The North Butte Mining Disaster of 1917

by Michael Punke

Pub Date: Aug. 8th, 2006
ISBN: 1-4013-0155-X
Publisher: Hyperion

The nation’s worst hard-rock mining disaster serves as a focal point for examining the mixed legacy of Big Copper.

U.S. mining tragedies of recent years have a way to go to compare with the disaster that took 163 lives beginning on June 8, 1917, outside of Butte, Mont. Miners at what was called “the world’s richest hill” had been working for years at up to a half-mile below ground (plus equal or greater lateral distances from the nearest vertical shaft), extracting precious metal and copper ores; most were in the employ of the giant Anaconda Company, owned by the Rockefeller minions of Standard Oil, but the accidental fire was started in a North Butte Mining Co. (long defunct) shaft. A former Washington lawyer and a novelist (The Revenant, 2002), Punke pores through the records to detail aspects of heroics and tragedy; men died from burns, suffocation (including carbon monoxide), some were scalded to death and possibly even drowned as water was poured into the mine to quench the blazing timbers. Because Anaconda had lately sealed off a number of passages, bodies were found with fingers scraped to the bone, the victims’ “certain” escape cut off.
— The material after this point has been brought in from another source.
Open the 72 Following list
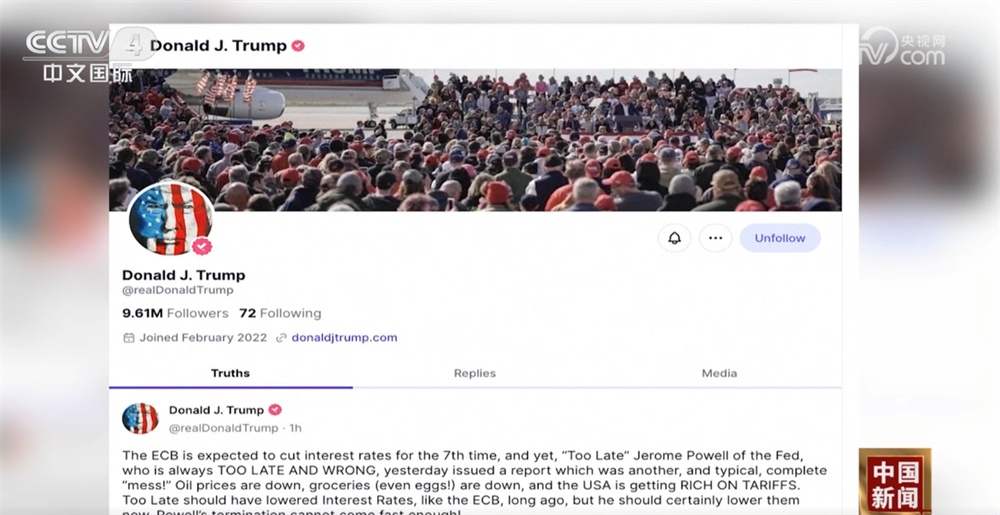Screen dimensions: 1000x515 280,313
The disaster is the author’s point of departure for an extended look at the impact of mining—primarily of copper—on Butte itself, the state of Montana and the nation. Ensuing labor unrest on the eve of World War I, for instance, was viciously suppressed by industry barons, with government in their pockets, leading to violence and hysteria. Economic depression followed as Butte’s ores were depleted, leaving the city with today’s giant toxic lake—the pathetic last vestige of pit-mining.

Enlightening saga of tough men, tough times, persistent corruption and greed.